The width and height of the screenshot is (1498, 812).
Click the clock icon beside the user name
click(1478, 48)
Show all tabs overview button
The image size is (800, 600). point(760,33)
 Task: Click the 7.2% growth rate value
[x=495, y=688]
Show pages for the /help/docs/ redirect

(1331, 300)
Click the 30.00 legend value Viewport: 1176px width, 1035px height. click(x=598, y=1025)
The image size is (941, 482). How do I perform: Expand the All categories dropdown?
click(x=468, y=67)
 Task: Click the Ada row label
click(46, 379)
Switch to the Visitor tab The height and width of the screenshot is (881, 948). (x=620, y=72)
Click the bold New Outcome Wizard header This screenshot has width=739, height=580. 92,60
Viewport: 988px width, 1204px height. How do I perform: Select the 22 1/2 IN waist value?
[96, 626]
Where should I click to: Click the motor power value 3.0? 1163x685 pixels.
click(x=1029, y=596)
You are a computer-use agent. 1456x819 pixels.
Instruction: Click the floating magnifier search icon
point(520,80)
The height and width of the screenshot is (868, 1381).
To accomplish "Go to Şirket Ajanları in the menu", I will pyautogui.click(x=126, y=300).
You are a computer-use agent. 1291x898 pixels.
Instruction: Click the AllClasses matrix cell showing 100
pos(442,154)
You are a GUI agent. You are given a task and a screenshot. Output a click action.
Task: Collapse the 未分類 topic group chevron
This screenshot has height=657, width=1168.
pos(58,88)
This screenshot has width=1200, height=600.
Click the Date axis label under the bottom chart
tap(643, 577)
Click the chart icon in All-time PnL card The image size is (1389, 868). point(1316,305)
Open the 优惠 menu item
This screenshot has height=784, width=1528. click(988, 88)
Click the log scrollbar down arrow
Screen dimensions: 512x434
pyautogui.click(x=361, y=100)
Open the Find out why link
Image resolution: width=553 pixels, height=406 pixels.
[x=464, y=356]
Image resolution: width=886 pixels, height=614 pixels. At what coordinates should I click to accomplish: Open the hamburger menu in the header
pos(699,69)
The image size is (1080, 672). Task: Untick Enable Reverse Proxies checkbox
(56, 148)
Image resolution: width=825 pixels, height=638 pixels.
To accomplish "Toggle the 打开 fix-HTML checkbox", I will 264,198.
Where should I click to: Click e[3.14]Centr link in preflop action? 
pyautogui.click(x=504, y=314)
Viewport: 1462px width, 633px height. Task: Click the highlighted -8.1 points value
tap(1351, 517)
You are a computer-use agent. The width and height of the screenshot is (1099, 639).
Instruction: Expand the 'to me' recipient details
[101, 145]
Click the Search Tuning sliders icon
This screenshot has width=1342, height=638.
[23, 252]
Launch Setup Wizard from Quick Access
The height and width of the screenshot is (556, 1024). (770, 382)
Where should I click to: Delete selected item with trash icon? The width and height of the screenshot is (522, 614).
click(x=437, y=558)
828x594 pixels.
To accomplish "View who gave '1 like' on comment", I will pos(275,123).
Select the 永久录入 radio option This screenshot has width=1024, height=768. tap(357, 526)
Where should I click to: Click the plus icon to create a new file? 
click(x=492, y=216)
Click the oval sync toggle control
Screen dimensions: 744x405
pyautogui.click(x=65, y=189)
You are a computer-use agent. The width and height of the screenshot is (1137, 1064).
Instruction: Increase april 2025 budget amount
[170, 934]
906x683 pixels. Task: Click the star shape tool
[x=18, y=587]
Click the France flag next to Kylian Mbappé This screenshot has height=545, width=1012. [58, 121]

--------------------

Can you update the listing above by swapping every "computer-use agent" for "desktop automation assistant" and keeping everything else the same?

The width and height of the screenshot is (1498, 812).
Click the clock icon beside the user name
click(1478, 48)
Show all tabs overview button
The image size is (800, 600). point(760,33)
 Task: Click the 7.2% growth rate value
[x=495, y=688]
Show pages for the /help/docs/ redirect

(1331, 300)
Click the 30.00 legend value Viewport: 1176px width, 1035px height. click(x=598, y=1025)
The image size is (941, 482). How do I perform: Expand the All categories dropdown?
click(x=468, y=67)
 Task: Click the Ada row label
click(46, 379)
Switch to the Visitor tab The height and width of the screenshot is (881, 948). (x=620, y=72)
Click the bold New Outcome Wizard header This screenshot has width=739, height=580. 92,60
Viewport: 988px width, 1204px height. How do I perform: Select the 22 1/2 IN waist value?
[96, 626]
Where should I click to: Click the motor power value 3.0? 1163x685 pixels.
click(x=1029, y=596)
You are a desktop automation assistant. 1456x819 pixels.
Instruction: Click the floating magnifier search icon
point(520,80)
The height and width of the screenshot is (868, 1381).
To accomplish "Go to Şirket Ajanları in the menu", I will pyautogui.click(x=126, y=300).
You are a desktop automation assistant. 1291x898 pixels.
Instruction: Click the AllClasses matrix cell showing 100
pos(442,154)
You are a GUI agent. You are given a task and a screenshot. Output a click action.
Task: Collapse the 未分類 topic group chevron
This screenshot has height=657, width=1168.
pos(58,88)
This screenshot has width=1200, height=600.
Click the Date axis label under the bottom chart
tap(643, 577)
Click the chart icon in All-time PnL card The image size is (1389, 868). point(1316,305)
Open the 优惠 menu item
This screenshot has height=784, width=1528. click(988, 88)
Click the log scrollbar down arrow
Screen dimensions: 512x434
pyautogui.click(x=361, y=100)
Open the Find out why link
Image resolution: width=553 pixels, height=406 pixels.
[x=464, y=356]
Image resolution: width=886 pixels, height=614 pixels. At what coordinates should I click to accomplish: Open the hamburger menu in the header
pos(699,69)
The image size is (1080, 672). Task: Untick Enable Reverse Proxies checkbox
(56, 148)
Image resolution: width=825 pixels, height=638 pixels.
To accomplish "Toggle the 打开 fix-HTML checkbox", I will 264,198.
Where should I click to: Click e[3.14]Centr link in preflop action? 
pyautogui.click(x=504, y=314)
Viewport: 1462px width, 633px height. Task: Click the highlighted -8.1 points value
tap(1351, 517)
You are a desktop automation assistant. The width and height of the screenshot is (1099, 639).
Instruction: Expand the 'to me' recipient details
[101, 145]
Click the Search Tuning sliders icon
This screenshot has width=1342, height=638.
[23, 252]
Launch Setup Wizard from Quick Access
The height and width of the screenshot is (556, 1024). (770, 382)
Where should I click to: Delete selected item with trash icon? The width and height of the screenshot is (522, 614).
click(x=437, y=558)
828x594 pixels.
To accomplish "View who gave '1 like' on comment", I will pos(275,123).
Select the 永久录入 radio option This screenshot has width=1024, height=768. tap(357, 526)
Where should I click to: Click the plus icon to create a new file? 
click(x=492, y=216)
Click the oval sync toggle control
Screen dimensions: 744x405
pyautogui.click(x=65, y=189)
You are a desktop automation assistant. The width and height of the screenshot is (1137, 1064).
Instruction: Increase april 2025 budget amount
[170, 934]
906x683 pixels. Task: Click the star shape tool
[x=18, y=587]
Click the France flag next to Kylian Mbappé This screenshot has height=545, width=1012. [58, 121]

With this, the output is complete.